Date of Award

6-1981

Degree Type

Thesis

Degree Name

Master of Science (MS)

Department

Medical Sciences

Supervisor

G.L. Stoddart

Abstract

Up until the last decade, physicians were content to base management decisions in postoperative surgical patients on the clinical diagnosis of deep vein thrombosis (DVT). Subsequently, multiple studies have demonstrated the insensitivity of clinical diagnosis. Pulmonary embolism (PE) is the most common preventable cause of in-hospital death, which no doubt reflects the insensitivity of clinical diagnosis. Multiple randomized trials indicate that low-dose subcutaneous (sc) heparin and intravenous (IV) dextran are effective for preventing death due to pulmonary embolism in postoperative general surgical patients.
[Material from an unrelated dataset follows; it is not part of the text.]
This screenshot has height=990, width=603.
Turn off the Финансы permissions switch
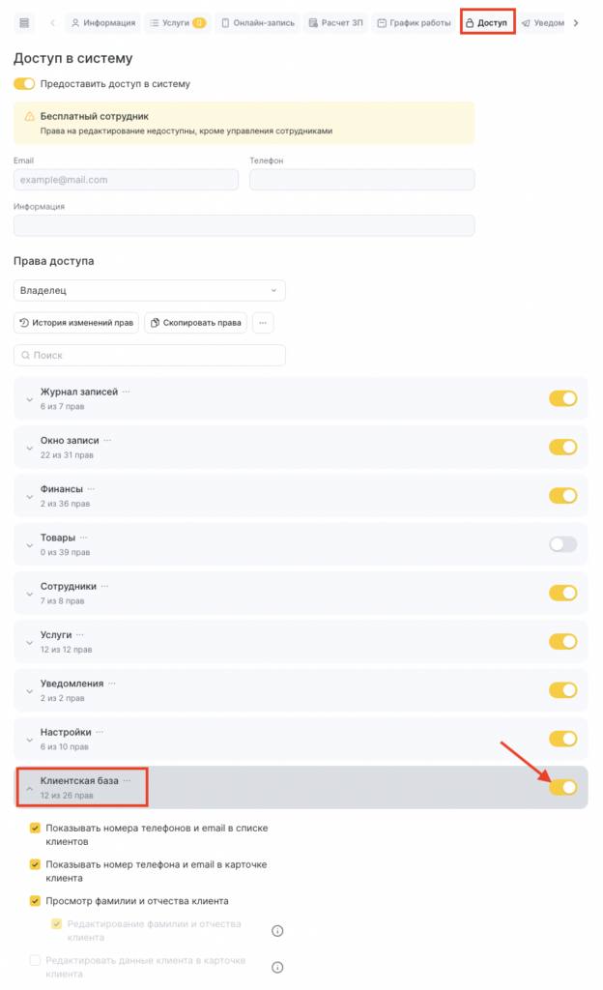562,496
Other approaches effective against venous thromboembolism are: intermittent pneumatic leg compression (IPLC) and screening with ¹²⁵I-fibrinogen leg scanning. We have performed a cost-effective analysis in 1,000 patients over the age of forty years undergoing major elective surgery comparing the prophylactic approaches described above with the "no-programme" situation (early ambulation but no other active prophylaxis). The total cost (Canadian dollars) and total effects (deaths from pulmonary embolism averted) are as follows: s.c. heparin $35,714 for 7 lives saved; IPLC $55,803 for 7 lives saved; IV dextran $137,235 for 6 lives saved; leg scanning $396,599 for 7 lives saved; and the "no-programme" situation $53,472 for 8 lives lost. The "no-programme" situation is clearly cost-ineffective. Incremental cost-effectiveness analysis indicates that s.c. heparin is the most cost-effective, followed by IPLC. Dextran and leg scanning, although effective, are both expensive; therefore s.c. heparin or IPLC prophylaxis are preferred.